(April 13, 2004 – CHARLESTON, SC) – We only know his last name. Perhaps in his early forties, Lumpkin was one of the oldest crewmembers of the H. L. Hunley and sat at the second crank position. Currently, little is known about him, except the strenuous lifestyle the forensic analysis points to.
He was European born but had been away from Europe for many years before manning the world’s first successful combat submarine. “He had been away from his home almost the longest of any of the crew,” says Doug Owsley, a forensic scientist at the Smithsonian Institution.
Standing 5 foot 10 inches and approximately 37 – 44 years in age, Lumpkin’s main duty on the Hunley was manual cranking, and his remains indicate most of his life was spent the same way, with a long history of strenuous physical work.
An examination of his remains confirms that Lumpkin suffered from arthritis, back aches, and walked with a slouch. He had broken several bones throughout his life including his nose, cheek, and foot. These injuries could have been sustained during a battle, an accident or a fist fight. Regardless of the cause, he no doubt had experienced his fair share of pain and physical stress and was prepared for the difficult work he would encounter on the Hunley.
Lumpkin was an avid smoker and had worn notches in his teeth where he cradled his pipe. Out of habit, he even carried his pipe onboard the Hunley, though he would not have been able to smoke inside. Other personal items found next to Lumpkin were a sewing kit and pocketknife.
After the outbreak of the War, Lumpkin probably served onboard the CSS Indian Chief, the ship of origin for four other Hunley crewmembers. Dixon apparently had his choice of crewmembers from the Indian Chief, and must have been drawn to experienced seaman or physical strength. Lumpkin, like the rest of the crew, would have volunteered for service.
Some have speculated that this Hunley crewmember may have been named Simpkins, but forensic genealogist Linda Abrams says his name was most likely Lumpkin. She has found a Confederate States Navy Pay Roster from October 1863 that lists C. Lumpkins. Also, there is a handwritten note by William Alexander, one of the Hunley’s builders, that states a Lumpkin worked onboard the submarine.
“I feel confident this man’s name was Lumpkin or Lumpkins,” Abrahams said.

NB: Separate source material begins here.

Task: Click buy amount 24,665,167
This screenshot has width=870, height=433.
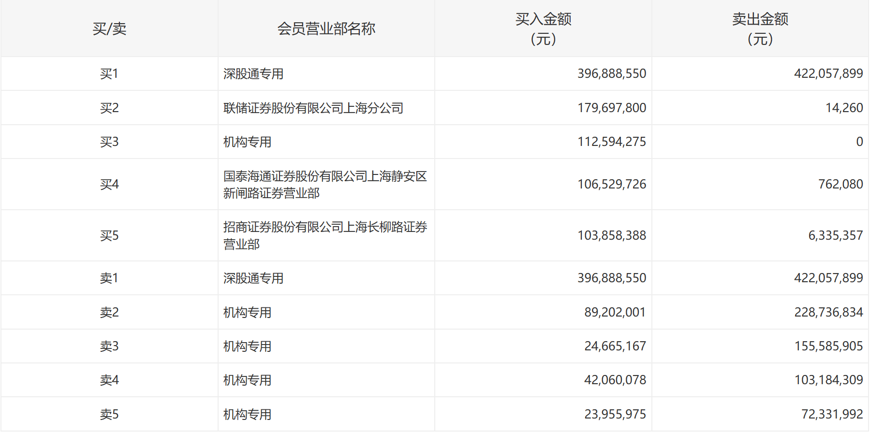Action: coord(615,346)
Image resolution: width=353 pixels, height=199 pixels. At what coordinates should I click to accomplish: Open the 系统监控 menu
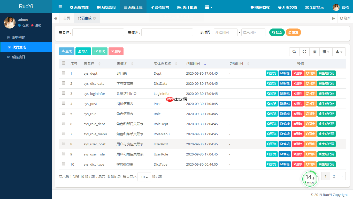tap(106, 7)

Even though there is still uncertainty on this crewmember’s name and little information on his personal life, his contribution and sacrifice to maritime history will not be forgotten.
On the evening of February 17, 1864, the H. L. Hunley became the world’s first successful combat submarine by sinking the USS Housatonic. After signaling to shore that the mission had been accomplished, the submarine and her crew of eight vanished.
Lost at sea for over a century, the Hunley was located in 1995 by Clive Cussler’s National Underwater Agency (NUMA). The hand-cranked vessel was raised in 2000 and delivered to the Warren Lasch Conservation Center, where an international team of scientists are at work conserving the vessel and piecing together clues to solve the mystery of her disappearance.
The Hunley project scientific staff worked with forensic expert Doug Owsley of the Smithsonian Institution and forensic genealogist Linda Abrams to identify the remains of the Hunley crewmembers. They did this by combining the archaeological and genealogical information with the osteological analysis of the skeletal remains. For example, the remains can tell us the age range and region of origin for each crewmember. If the genealogical information on age and birthplace match the forensic data, they can estimate the crewmember’s identity through the process of elimination. However, a completely positive identification of each crewmember can only come from a DNA match with a descendant.